[Start of Attachment]
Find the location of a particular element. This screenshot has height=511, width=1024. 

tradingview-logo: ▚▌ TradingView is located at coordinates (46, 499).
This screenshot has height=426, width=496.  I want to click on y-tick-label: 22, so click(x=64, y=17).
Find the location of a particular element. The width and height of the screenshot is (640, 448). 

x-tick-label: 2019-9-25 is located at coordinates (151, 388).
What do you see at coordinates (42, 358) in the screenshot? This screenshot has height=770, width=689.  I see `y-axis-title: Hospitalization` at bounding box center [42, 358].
[End of Attachment]
[Start of Attachment]
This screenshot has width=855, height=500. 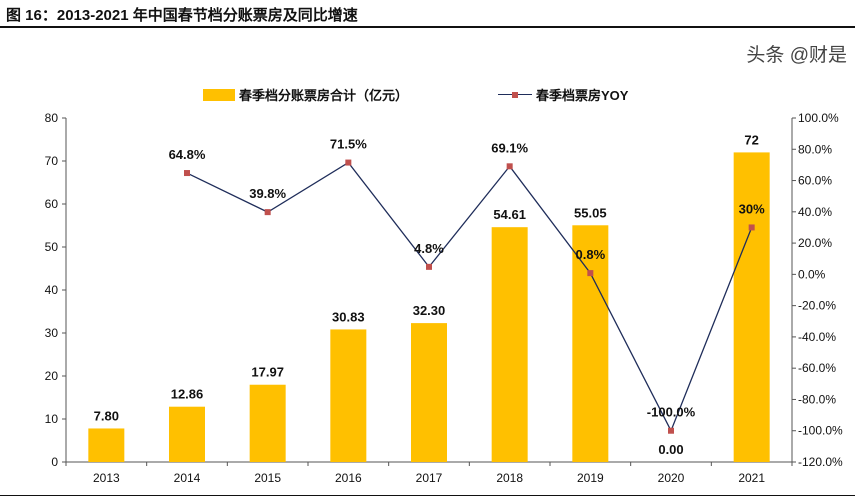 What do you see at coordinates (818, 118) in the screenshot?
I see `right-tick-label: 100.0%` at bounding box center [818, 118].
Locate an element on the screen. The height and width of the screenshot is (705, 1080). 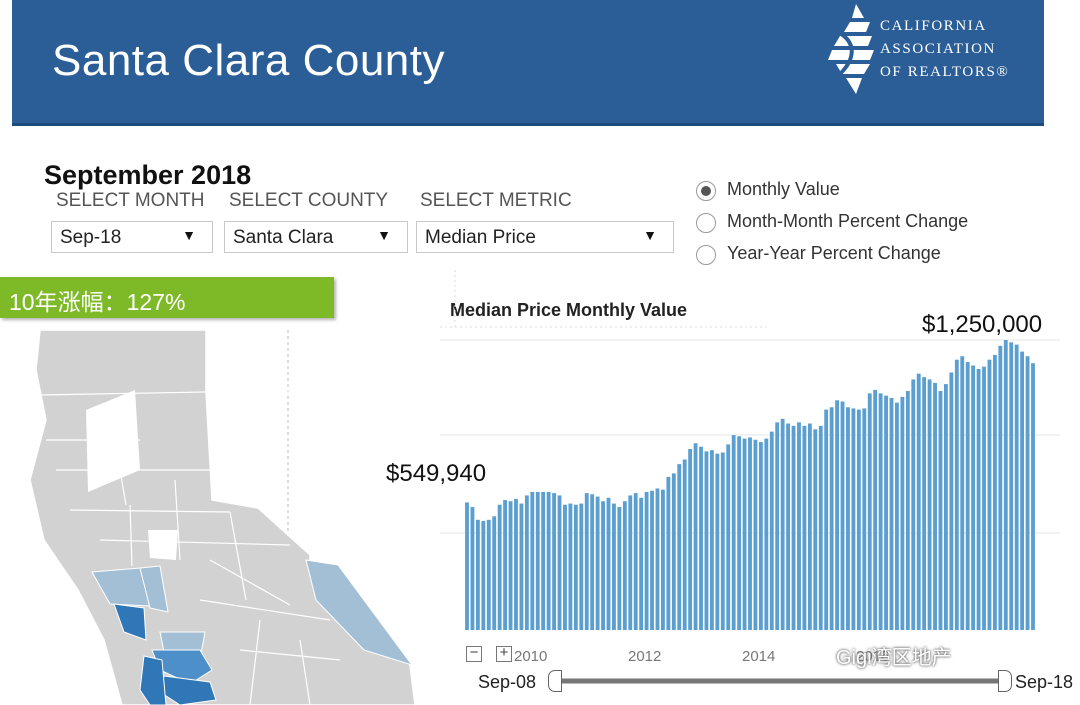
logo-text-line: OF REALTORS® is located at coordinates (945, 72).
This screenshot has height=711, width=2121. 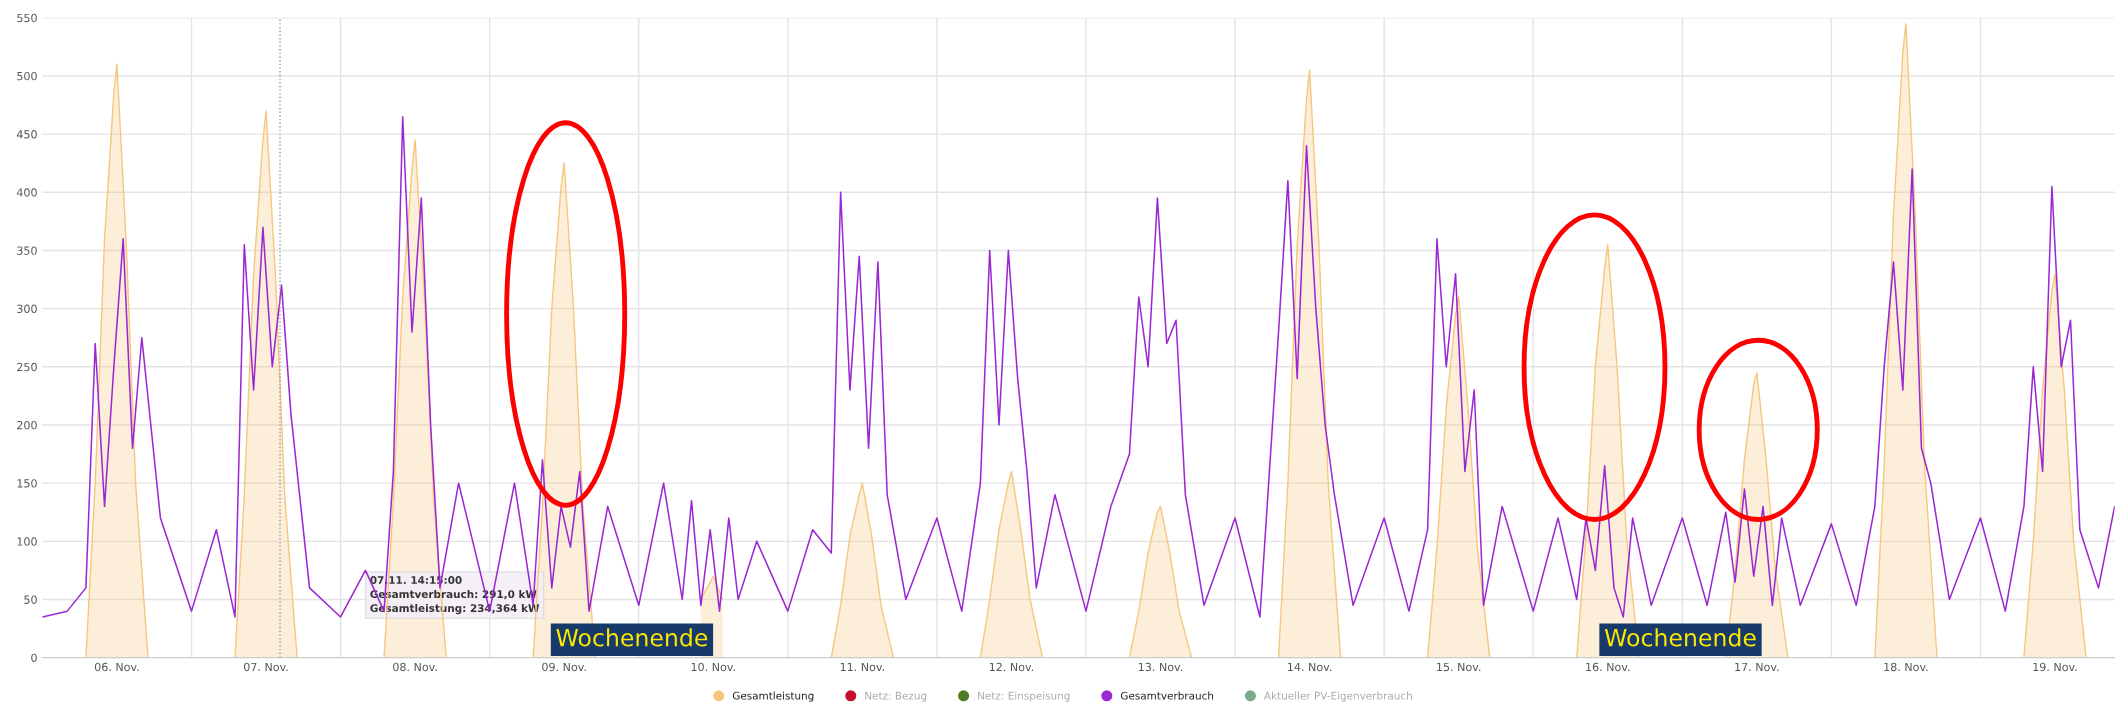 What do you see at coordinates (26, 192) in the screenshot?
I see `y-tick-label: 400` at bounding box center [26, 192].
[End of Attachment]
Convert the lines of the records into a JSON list of strings, one string per line with blank lines omitted. Begin at the line that contains "Find the location of a particular element. The" and stop after the line that contains "What do you see at coordinates (42, 358)".

■ Response to this task ■
[
  "Find the location of a particular element. The width and height of the screenshot is (640, 448). ",
  "x-tick-label: 2019-9-25 is located at coordinates (151, 388).",
  "What do you see at coordinates (42, 358) in the screenshot? This screenshot has height=770, width=689.  I see `y-axis-title: Hospitalization` at bounding box center [42, 358]."
]